DATA EXTRACT.
* * * * *
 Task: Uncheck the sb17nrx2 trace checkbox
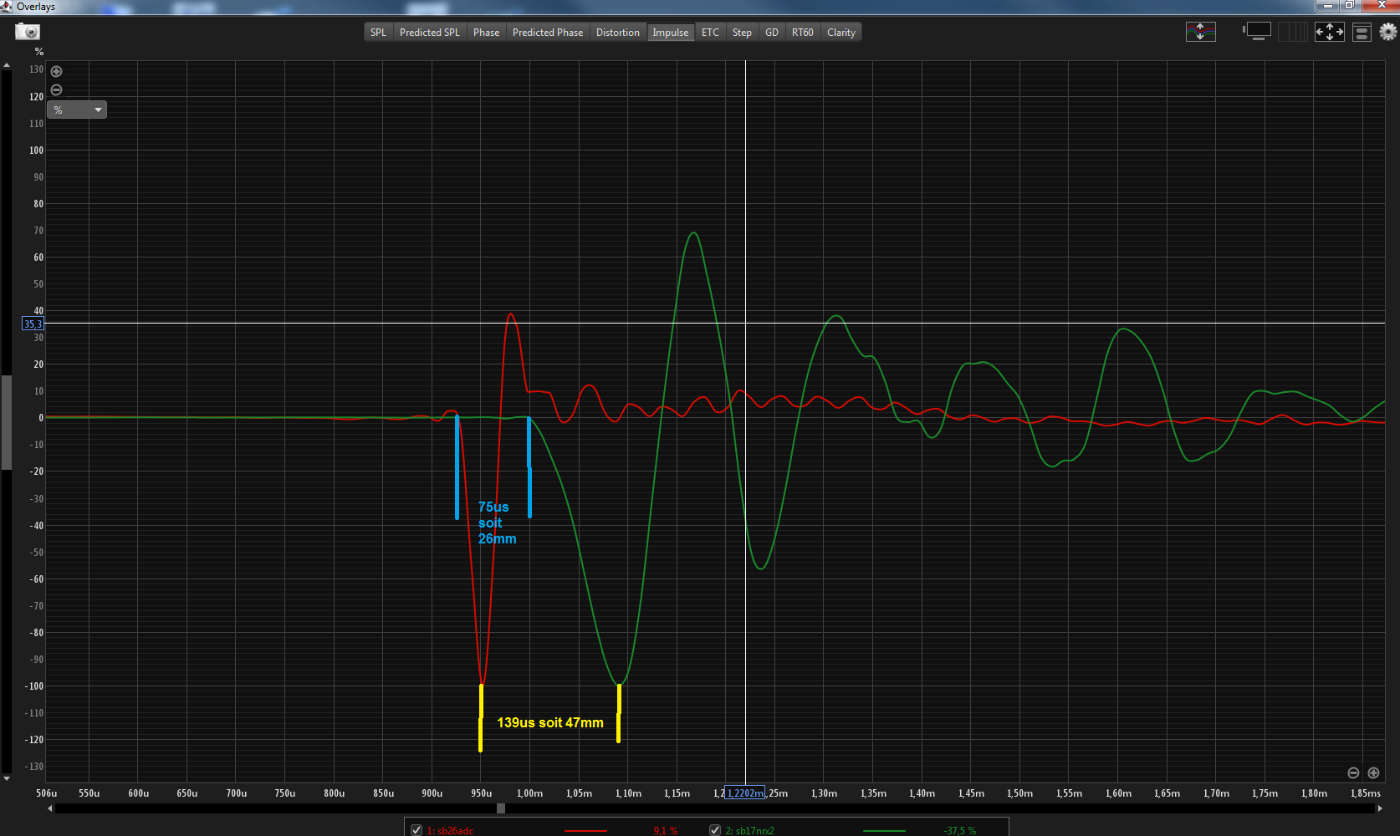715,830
* * * * *
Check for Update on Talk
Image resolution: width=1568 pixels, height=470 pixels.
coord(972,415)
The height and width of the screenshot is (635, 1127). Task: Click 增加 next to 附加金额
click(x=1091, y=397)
* * * * *
SET EXERCISE.
Copy out the stretch from the line containing "The height and" through the line containing "click(x=1091, y=397)", reproducing every line in full. Add 62 to each coordinate in the answers.

COMPLETE RESPONSE.
The height and width of the screenshot is (635, 1127). Task: Click 增加 next to 附加金额
click(x=1153, y=459)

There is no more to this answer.